Import of proteins (green) into the nucleus is slower than expected, revealing that karyopherins are choosy about their cargo.
The transport proteins in question are karyopherins, which latch onto molecules that carry a nuclear localization sequence (NLS) and shepherd them through nuclear pore complexes. Researchers have studied the process in groups of cells by halting transport with a poison that blocks ATP production. Removing the poison allows import to resume within seconds. By applying quantitative microscopy, Timney et al. achieved a first: measuring how quickly labeled molecules entered the nucleus in individual yeast cells.
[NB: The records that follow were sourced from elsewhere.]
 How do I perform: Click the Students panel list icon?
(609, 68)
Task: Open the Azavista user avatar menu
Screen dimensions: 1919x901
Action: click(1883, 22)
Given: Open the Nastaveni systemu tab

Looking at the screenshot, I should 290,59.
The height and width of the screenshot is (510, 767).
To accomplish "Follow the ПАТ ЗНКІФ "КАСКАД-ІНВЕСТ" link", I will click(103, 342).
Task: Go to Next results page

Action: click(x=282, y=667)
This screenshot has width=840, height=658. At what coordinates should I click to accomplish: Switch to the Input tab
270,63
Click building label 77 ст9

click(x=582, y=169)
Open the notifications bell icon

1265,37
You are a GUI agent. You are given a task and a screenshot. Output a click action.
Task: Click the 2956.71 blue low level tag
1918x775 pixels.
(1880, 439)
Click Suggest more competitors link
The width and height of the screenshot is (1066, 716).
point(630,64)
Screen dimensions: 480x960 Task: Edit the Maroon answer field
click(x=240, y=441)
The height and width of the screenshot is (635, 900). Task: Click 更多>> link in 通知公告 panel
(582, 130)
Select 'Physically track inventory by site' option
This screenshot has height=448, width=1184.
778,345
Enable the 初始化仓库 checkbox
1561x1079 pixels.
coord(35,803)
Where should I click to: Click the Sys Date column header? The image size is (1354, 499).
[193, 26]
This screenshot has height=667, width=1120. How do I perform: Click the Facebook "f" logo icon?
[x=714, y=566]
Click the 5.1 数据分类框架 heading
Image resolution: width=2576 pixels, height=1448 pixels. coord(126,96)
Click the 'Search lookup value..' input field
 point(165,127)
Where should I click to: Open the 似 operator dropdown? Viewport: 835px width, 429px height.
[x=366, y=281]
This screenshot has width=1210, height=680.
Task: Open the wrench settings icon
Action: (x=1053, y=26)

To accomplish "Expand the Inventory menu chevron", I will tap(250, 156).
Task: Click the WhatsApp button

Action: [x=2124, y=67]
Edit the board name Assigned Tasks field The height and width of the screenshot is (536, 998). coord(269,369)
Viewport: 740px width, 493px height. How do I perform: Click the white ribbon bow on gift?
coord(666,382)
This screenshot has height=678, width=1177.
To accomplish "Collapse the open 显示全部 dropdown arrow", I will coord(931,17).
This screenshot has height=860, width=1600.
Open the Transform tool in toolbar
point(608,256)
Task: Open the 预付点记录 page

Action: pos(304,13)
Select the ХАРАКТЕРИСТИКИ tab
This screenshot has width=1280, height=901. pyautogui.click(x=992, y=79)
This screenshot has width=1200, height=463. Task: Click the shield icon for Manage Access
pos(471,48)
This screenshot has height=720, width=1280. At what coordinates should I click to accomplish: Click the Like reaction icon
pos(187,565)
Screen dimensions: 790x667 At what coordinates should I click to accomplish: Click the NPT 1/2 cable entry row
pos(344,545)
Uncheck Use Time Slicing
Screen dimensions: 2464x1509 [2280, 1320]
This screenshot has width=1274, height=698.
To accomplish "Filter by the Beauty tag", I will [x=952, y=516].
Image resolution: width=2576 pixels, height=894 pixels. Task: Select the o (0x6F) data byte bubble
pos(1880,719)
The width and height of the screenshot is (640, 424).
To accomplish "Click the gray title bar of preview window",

Theoretical calculations based on variables such as diffusion rate and the time needed to pass through a nuclear pore suggest that a karyopherin should take 1/10th of a second to find a cargo and ferry it to its destination. But the process actually requires about 10 seconds, the scientists found. They hypothesized that the slowdown occurs because karyopherins try out numerous potential cargoes, including those lacking an NLS, before settling on one.
To test the idea, the researchers incubated purified karyopherins and NLSs with increasing concentrations of bacterial cytosol. Even though bacteria contain no proteins with an NLS, the cytosol still inhibited binding between karyopherins and the recognition sequences. Thus, instead of homing in on a specific target, karyopherins grope their way through the crowd of molecules in the cell until they find one with a corresponding NLS. Although this search strategy seems inefficient, it might be the price cells pay for having karyopherins that must haul an assortment of molecules.